» **REQUIRED WORK**
Give the lines of the material below as a numbered list, beginning at the line that contains "Where should I click to: Click Tim" and continuing through the end of the material. Skip blank lines and leave the pictures out.

» **EXCERPTED RECORDS**
· · ·

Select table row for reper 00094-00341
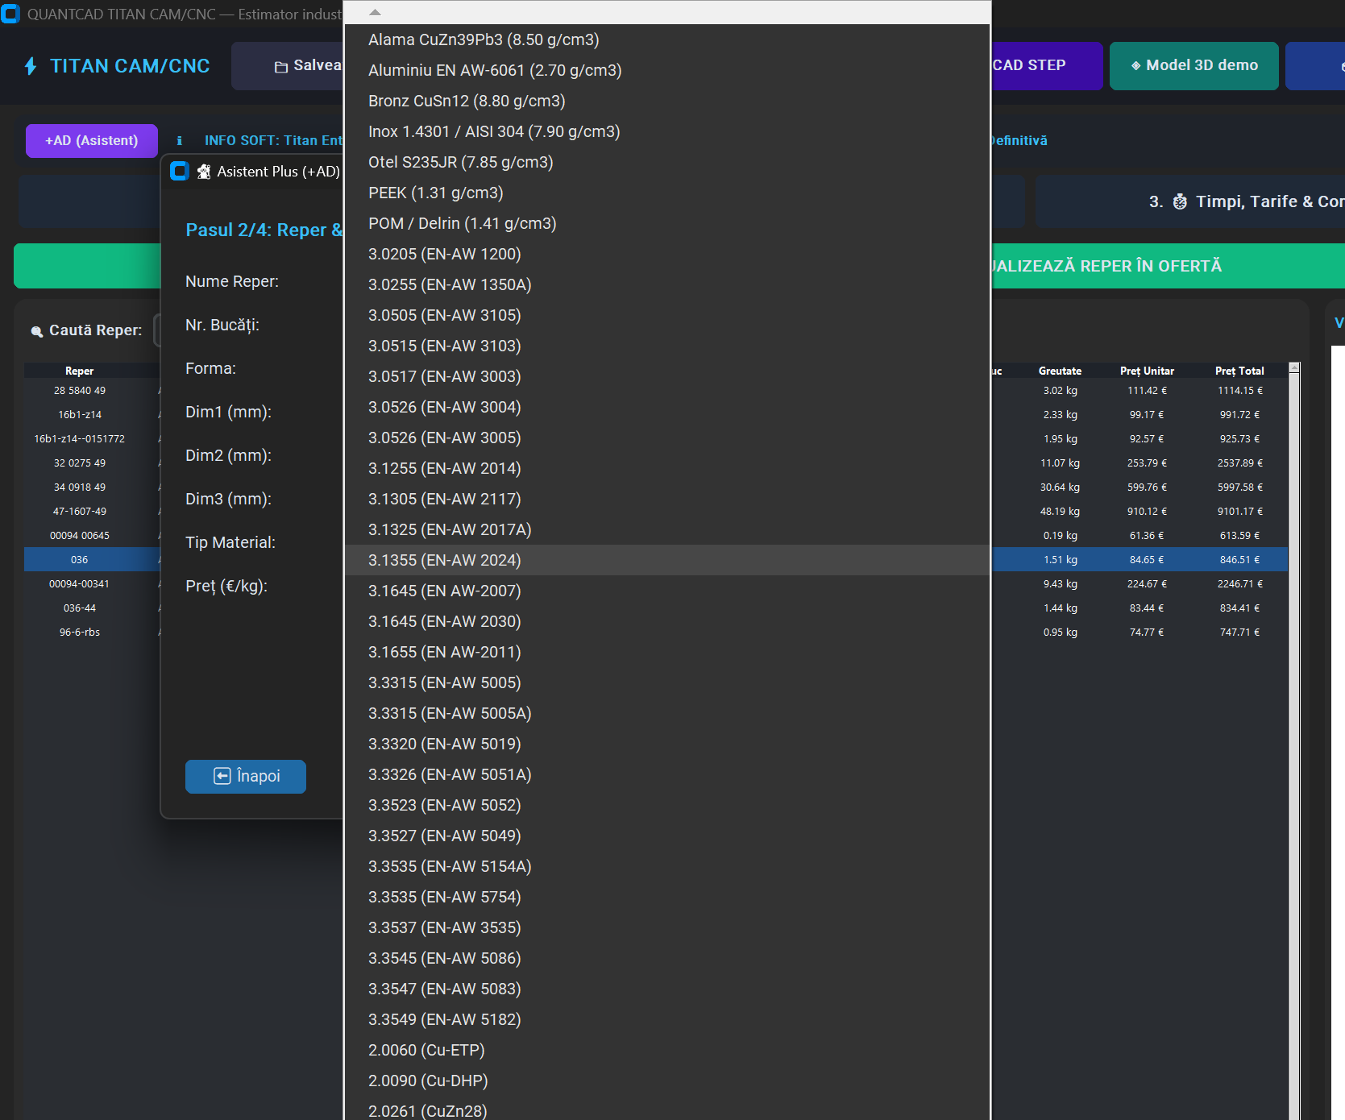The image size is (1345, 1120). tap(79, 584)
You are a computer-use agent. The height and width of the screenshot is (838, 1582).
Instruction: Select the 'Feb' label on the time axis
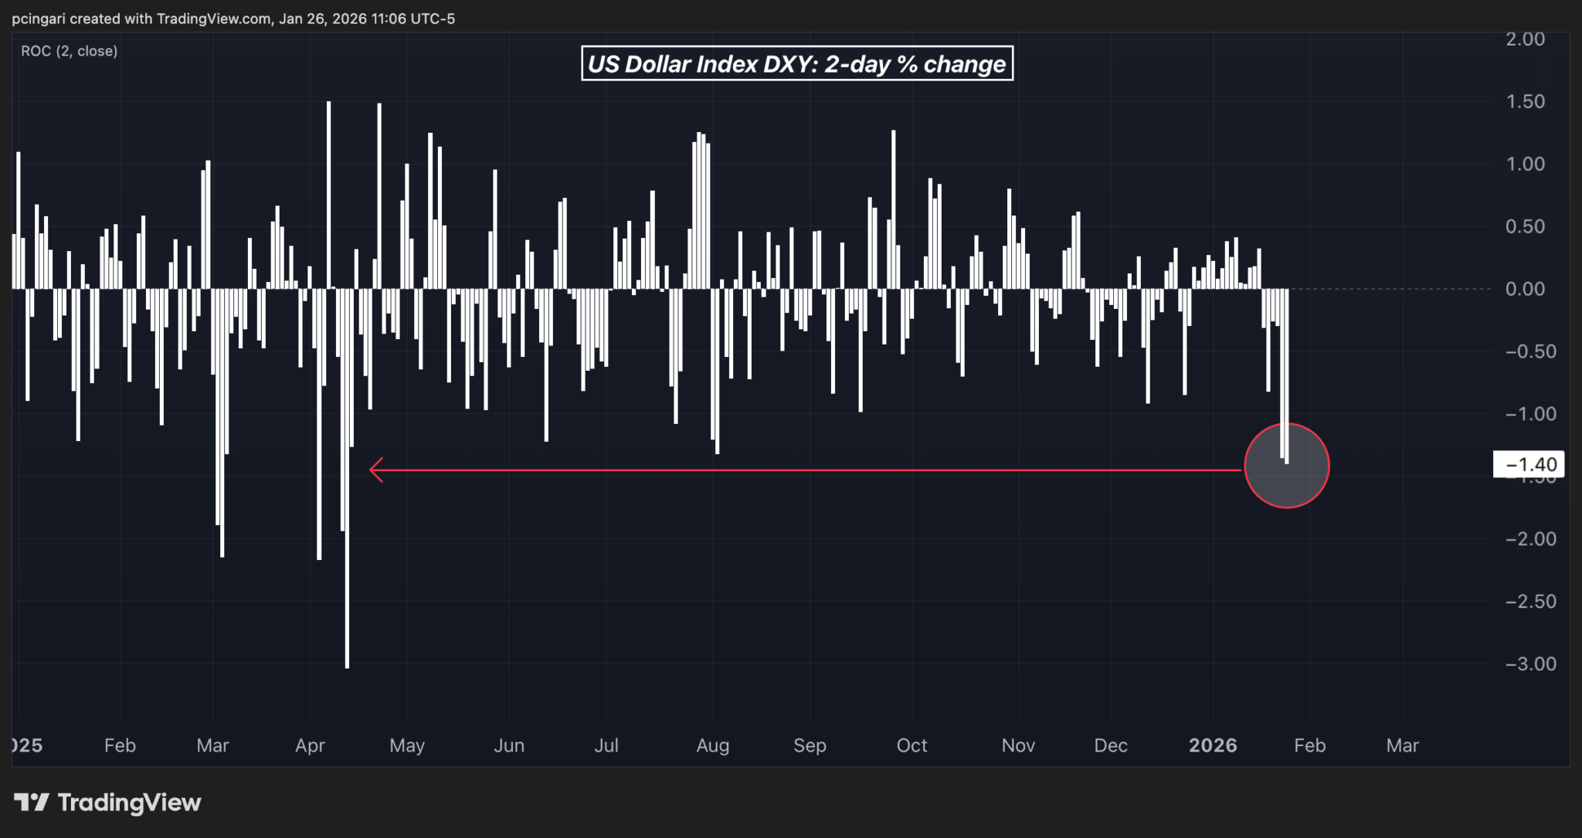click(120, 746)
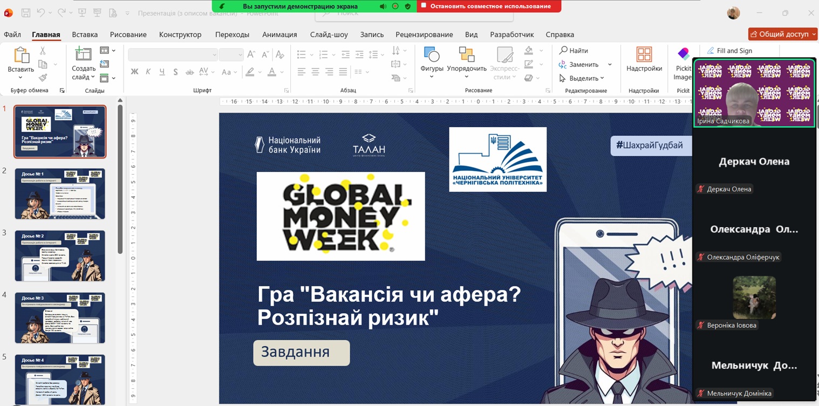Switch to the Анимация ribbon tab
Viewport: 819px width, 406px height.
tap(279, 34)
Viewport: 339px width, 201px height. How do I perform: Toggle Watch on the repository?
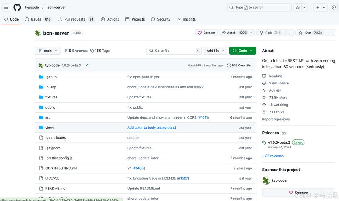pos(234,33)
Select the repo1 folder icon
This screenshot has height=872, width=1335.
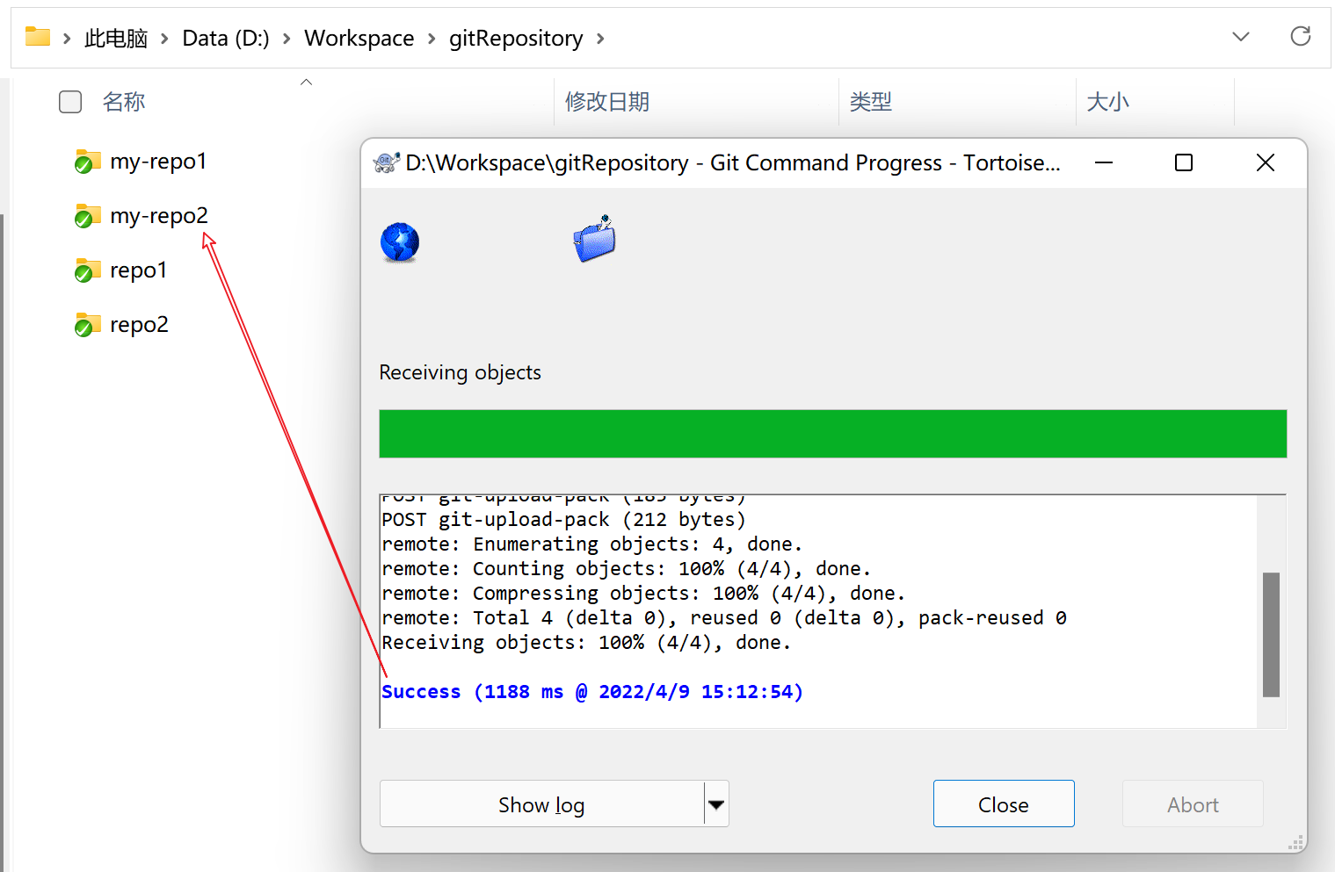(87, 270)
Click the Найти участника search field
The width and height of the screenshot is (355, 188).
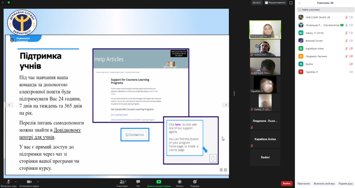coord(325,9)
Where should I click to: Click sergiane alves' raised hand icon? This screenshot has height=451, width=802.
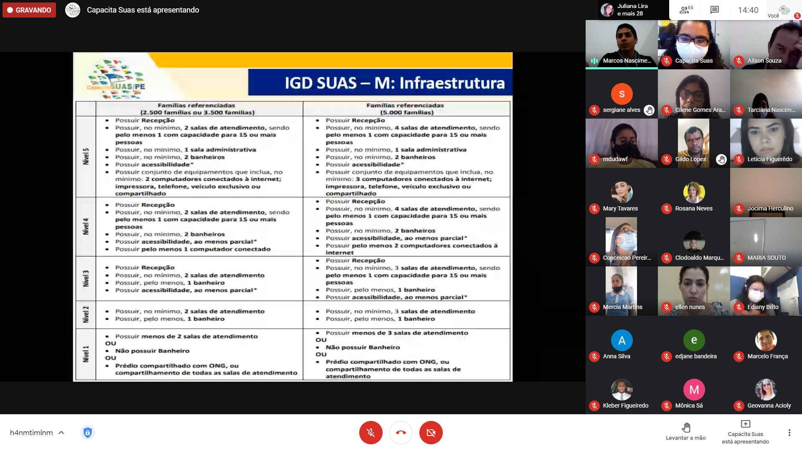[649, 110]
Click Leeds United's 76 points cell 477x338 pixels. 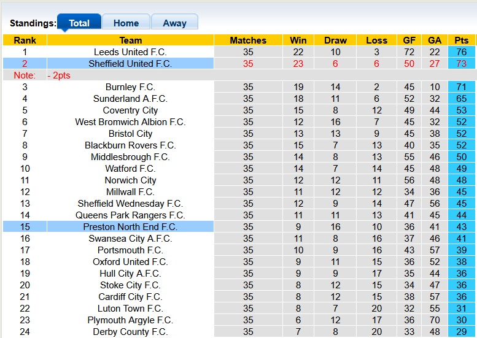462,52
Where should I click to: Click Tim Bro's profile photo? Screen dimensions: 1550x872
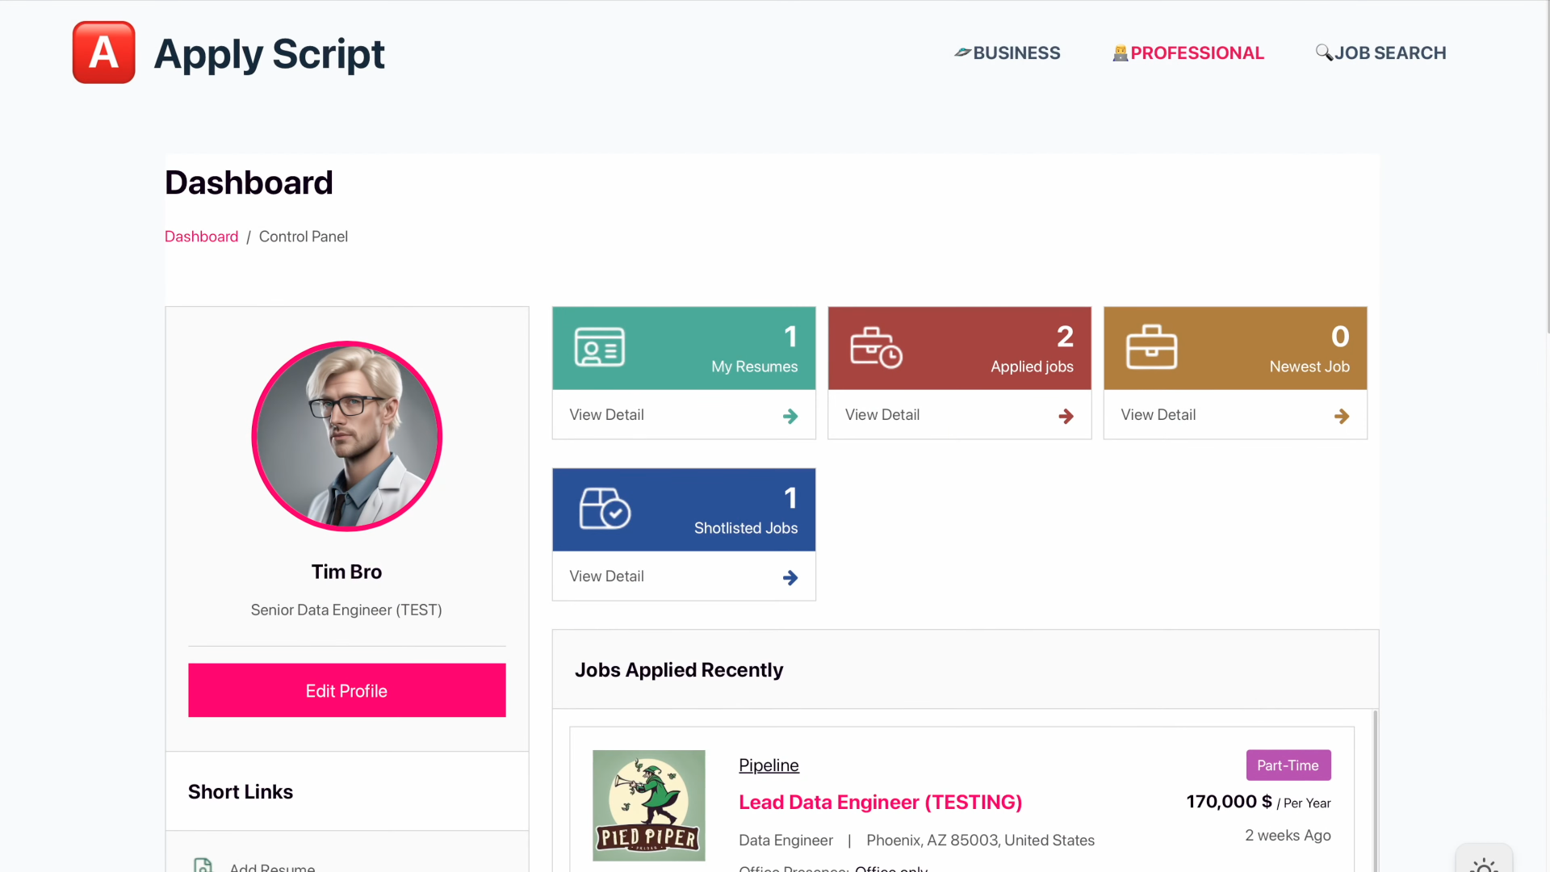(x=347, y=436)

· · ·

» **THE ANSWER**
1. Where should I click to: Click Tim Bro's profile photo? Screen dimensions: 1550x872
2. (x=347, y=436)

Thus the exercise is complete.